The man of science deals with questions which commonly lie outside of the range of ordinary experience, which often have no immediately discernible relation to the affairs of everyday life, and which concentrate the mind upon apparent abstractions to an extraordinary degree. Accordingly, the scholar, the scientific investigator, is typified as an elderly dreamer in spectacles, who is so uncouth, so self-forgetful, so absent-minded, and so ignorant of practical matters as to be hardly more than a child. He is one to be cared for and humored, like an imbecile--treated with some consideration, perhaps, on account of his learning, but never to be trusted in the transaction of business nor in the administration of public affairs. With him, as an antithesis, is contrasted the practical man, who knows whither his steps are tending, who has learned to control others, and who never dreams of abstractions during office hours, if indeed he troubles himself about them at all. The one is thought to be vague, visionary, and unpractical; the other is deemed efficient, precise, prompt, and clear. Has this distinction any basis in reality? Do scientific pursuits disqualify a man for administrative responsibility?

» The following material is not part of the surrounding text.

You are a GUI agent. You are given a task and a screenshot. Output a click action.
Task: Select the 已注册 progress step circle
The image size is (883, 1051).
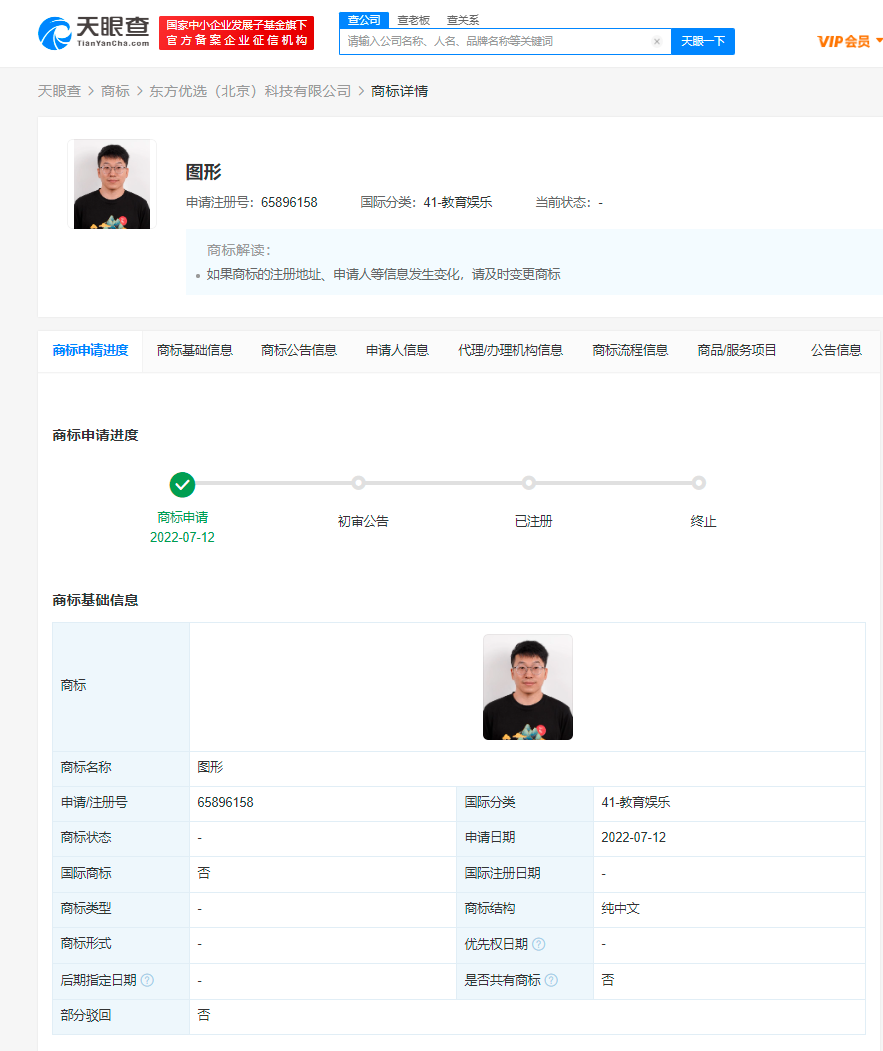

These questions, like all other legitimate questions, are to be answered by evidence, and the popular impression is entitled to no weight whatever. This evidence is to be found by a study of the thing itself, the man of science as he actually is; by an examination of the training which he receives, the character of the work which he does, and the results which he accomplishes. By this method it will be found that the supposed type is purely imaginary, that the workers in science exhibit all the variations which are found in any other group of occupations, that the human race as a whole is their only symbol or representative. The man of science may be grave or gay, moral or immoral, social or unsocial, keen or visionary--in short, he may exemplify any trait of human nature, except the traits of ignorance and stupidity. He must be intelligent and educated, methodical and exact; apart from these qualifications he may resemble any other man, chosen from any other vocation. Indeed, his nearest analogue is the so-called man of business, and the chief distinction between the two is that one deals with unfamiliar, the other with familiar things.

The direct tendency of the scientific training is to develop as fully as possible the positive traits which have been mentioned. Each science is a body of systematic, well-organized knowledge, with clear fundamental principles and distinct outlines. The study of science is a continual discouragement of obscurity or vagueness; it is a discipline in the statement and solution of definite problems, and it trains one to see things as they are, apart from all irrelevancies. The technicalities of science, so bewildering to the layman, are merely aids to exactness, avoidances of circumlocution--in short, they are practical devices whereby labor is saved. Economy of effort is one of the features in which the scientific training excels.